Las últimas composiciones ("the last compositions") is an album by Violeta Parra released on the RCA Victor label (CML-2456) in November 1966. It was Parra's final album, as she committed suicide in February 1967. The album contains 14 songs, including three of Parra's most enduring songs, "Gracias a la Vida", "Volver a los Diecisiete", and "Run-Run Se Fue Pa’l Norte".

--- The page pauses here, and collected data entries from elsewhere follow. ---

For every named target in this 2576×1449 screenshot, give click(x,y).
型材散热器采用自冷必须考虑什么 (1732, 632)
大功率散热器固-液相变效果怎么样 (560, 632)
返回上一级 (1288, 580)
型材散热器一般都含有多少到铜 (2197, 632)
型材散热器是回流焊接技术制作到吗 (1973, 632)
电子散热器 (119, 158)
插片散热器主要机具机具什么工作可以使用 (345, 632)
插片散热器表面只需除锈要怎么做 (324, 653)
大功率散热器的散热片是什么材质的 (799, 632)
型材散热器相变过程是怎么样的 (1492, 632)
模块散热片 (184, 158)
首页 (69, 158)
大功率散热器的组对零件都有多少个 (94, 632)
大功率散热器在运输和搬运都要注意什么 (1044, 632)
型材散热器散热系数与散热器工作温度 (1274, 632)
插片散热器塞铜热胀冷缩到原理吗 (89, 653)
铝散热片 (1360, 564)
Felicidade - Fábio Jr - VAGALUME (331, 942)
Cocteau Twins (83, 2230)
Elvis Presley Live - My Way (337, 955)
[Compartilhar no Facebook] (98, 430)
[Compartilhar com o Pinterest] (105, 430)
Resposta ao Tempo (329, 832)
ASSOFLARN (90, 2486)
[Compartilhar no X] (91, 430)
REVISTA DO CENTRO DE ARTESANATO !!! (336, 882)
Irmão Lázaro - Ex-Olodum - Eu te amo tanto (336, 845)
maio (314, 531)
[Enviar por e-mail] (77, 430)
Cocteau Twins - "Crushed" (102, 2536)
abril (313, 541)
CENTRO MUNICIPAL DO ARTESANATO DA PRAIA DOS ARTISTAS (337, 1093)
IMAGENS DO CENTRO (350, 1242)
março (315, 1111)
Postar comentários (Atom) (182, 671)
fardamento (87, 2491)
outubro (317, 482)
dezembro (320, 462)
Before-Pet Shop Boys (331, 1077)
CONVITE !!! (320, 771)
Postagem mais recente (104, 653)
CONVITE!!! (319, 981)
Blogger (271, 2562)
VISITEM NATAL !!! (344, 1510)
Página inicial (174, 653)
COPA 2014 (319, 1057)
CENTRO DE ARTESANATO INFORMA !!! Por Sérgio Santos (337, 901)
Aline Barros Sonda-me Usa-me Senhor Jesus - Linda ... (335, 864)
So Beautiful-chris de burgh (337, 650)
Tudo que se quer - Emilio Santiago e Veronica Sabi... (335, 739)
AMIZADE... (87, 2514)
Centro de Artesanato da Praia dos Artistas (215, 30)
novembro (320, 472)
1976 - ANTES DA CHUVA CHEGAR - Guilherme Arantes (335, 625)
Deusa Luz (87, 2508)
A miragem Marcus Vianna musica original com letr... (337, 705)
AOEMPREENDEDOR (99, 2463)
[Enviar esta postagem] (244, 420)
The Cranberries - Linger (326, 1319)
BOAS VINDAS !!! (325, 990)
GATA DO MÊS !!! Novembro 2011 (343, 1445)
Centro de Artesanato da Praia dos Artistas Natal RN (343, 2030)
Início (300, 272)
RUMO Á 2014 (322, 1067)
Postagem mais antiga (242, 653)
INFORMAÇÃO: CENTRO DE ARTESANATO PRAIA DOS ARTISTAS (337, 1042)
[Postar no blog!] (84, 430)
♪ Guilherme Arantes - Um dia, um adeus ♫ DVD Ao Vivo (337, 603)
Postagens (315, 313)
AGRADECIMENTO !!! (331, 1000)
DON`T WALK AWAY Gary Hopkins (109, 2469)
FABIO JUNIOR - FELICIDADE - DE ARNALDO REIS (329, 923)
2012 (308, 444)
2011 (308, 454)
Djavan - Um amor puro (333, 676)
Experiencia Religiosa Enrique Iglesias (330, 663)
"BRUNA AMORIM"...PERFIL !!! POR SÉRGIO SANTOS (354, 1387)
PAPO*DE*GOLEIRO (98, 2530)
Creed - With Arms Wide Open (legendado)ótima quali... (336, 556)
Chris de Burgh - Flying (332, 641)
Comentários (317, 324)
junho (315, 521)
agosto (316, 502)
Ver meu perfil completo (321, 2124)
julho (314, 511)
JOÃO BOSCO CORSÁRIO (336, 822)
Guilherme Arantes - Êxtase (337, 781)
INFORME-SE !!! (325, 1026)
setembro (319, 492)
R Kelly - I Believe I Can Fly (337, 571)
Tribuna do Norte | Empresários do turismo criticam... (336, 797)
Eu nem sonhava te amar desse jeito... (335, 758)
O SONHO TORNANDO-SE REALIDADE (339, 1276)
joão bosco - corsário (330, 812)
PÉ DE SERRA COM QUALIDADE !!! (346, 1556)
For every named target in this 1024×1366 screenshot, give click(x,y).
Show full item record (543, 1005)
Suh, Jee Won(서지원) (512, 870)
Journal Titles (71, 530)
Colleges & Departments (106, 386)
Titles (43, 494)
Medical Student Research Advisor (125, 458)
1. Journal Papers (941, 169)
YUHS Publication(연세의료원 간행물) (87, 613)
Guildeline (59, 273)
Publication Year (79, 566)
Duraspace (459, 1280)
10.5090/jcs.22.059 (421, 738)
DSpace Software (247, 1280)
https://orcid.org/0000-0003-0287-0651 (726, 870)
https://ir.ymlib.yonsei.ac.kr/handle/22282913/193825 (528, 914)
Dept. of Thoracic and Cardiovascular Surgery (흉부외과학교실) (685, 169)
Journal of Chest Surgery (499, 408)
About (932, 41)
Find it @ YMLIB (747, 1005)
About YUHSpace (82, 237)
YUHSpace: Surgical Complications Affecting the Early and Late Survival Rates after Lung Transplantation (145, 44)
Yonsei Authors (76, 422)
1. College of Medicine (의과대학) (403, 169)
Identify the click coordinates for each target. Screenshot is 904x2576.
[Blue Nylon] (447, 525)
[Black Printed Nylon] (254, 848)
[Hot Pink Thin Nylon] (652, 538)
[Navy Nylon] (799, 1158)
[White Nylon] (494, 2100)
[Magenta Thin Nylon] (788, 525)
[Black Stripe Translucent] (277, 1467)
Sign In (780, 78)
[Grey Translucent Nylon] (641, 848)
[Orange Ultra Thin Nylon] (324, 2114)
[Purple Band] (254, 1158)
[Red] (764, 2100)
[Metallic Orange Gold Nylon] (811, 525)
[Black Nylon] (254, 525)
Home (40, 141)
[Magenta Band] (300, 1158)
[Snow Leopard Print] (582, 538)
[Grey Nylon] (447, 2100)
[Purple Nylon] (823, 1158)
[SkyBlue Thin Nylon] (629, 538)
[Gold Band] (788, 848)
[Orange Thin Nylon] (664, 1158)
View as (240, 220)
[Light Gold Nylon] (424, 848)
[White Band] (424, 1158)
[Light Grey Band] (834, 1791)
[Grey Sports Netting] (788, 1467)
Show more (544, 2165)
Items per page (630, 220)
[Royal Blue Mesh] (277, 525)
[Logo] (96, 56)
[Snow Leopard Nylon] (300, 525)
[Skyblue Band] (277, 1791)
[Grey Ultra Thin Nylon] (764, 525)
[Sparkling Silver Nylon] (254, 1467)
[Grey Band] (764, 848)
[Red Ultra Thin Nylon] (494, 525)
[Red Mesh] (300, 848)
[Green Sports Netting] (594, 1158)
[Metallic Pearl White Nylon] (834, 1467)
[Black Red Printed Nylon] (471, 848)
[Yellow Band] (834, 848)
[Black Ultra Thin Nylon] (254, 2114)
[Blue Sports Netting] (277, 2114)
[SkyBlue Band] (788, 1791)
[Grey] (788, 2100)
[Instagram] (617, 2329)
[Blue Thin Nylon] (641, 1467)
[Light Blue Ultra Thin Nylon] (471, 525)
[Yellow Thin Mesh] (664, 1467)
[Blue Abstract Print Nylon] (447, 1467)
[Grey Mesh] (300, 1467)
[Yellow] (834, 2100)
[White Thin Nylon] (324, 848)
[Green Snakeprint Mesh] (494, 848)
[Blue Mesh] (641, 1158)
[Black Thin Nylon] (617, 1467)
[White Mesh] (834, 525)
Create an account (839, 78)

Uruguayan singer, Alberto Giménez Zapicán, sings duets with Parra on tracks 4, 6, 7, and 11, and "bombo" on additional tracks. Angel Parra plays guitar on tracks 1, 3, 10, and 13, and drumming on the guitar on track 7. Isabel Parra drums on the guitar on track 7 and plays bells on track 13.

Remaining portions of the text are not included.